Participants	Setting: California, USA, women attending a naval medical centre 70 women included in the analysis (2 of 3 treatment arms included, total recruited 105 women) Inclusion criteria: women with “post dates” pregnancy - gestational age 41 weeks confirmed by menstrual dates and pre-20 weeks ultrasound. Uncomplicated pregnancy. Bishop score < 5 Exclusion criteria: women with any contraindication to vaginal delivery
Interventions	(1 intervention group had daily membrane stripping; this group has not been included in the analysis in this review.) Intervention group: intracervical PGE2 0.5 mg, daily for 3 days Comparison group: gentle cervical examination, daily for 3 days Women were instructed to return to hospital is they had bleeding, membrane rupture, regular contractions of reduction in fetal movements.
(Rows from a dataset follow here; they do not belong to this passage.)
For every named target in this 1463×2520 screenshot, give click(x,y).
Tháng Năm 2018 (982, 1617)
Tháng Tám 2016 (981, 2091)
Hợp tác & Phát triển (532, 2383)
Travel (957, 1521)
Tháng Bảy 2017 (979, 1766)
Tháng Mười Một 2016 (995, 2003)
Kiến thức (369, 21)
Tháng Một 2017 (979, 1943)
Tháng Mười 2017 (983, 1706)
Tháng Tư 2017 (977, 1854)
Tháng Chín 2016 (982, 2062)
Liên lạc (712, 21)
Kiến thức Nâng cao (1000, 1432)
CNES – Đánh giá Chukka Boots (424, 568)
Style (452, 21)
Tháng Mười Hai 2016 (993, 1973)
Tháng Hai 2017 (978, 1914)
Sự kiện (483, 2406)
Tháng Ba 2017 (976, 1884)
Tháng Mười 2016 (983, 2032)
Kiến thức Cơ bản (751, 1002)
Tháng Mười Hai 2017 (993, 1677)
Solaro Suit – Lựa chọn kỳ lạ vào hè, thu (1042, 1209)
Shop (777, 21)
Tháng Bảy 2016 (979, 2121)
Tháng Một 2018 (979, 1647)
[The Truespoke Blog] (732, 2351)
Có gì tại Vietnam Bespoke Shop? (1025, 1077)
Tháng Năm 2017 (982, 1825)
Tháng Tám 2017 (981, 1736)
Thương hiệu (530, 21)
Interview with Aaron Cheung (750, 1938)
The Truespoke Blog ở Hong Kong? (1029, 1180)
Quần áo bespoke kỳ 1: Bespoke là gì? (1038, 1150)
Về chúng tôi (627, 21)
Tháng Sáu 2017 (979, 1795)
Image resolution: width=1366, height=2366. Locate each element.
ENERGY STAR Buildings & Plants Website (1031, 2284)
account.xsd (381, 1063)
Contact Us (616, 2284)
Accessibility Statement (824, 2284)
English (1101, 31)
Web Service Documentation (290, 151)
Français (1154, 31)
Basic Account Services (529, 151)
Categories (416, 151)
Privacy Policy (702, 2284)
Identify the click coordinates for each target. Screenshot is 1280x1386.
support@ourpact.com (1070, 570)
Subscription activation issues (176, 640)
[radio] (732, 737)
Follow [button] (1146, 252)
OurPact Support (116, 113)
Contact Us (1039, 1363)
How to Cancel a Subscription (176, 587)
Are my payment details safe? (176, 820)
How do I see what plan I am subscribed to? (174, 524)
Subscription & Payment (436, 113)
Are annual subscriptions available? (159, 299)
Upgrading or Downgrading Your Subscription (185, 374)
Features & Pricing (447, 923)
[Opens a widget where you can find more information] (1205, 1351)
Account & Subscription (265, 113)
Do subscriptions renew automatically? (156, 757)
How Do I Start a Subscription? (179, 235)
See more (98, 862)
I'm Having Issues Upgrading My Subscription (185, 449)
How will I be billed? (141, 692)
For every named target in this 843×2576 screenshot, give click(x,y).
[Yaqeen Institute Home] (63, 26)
Once Bishop score = 8 or women reached 42 weeks they were admitted to hospital for induction
Outcomes	Induced at 42 weeks, CS, instrumental delivery. Apgar score < 7 at 5 min, admission to NICU
Notes
Risk of bias
Item	Authors’ judgement	Description
Adequate sequence generation?	Yes	Random number tables.
Allocation concealment?	Yes	Sealed, opaque, sequentially numbered envelopes.
Blinding? Women	No	Not feasible.
Blinding? Clinical staff	No
Blinding? Outcome assessor	Unclear	Outcome assessment of cervical changes were reported to be blind
Incomplete outcome data addressed? All outcomes	Yes	No apparent loss to follow up.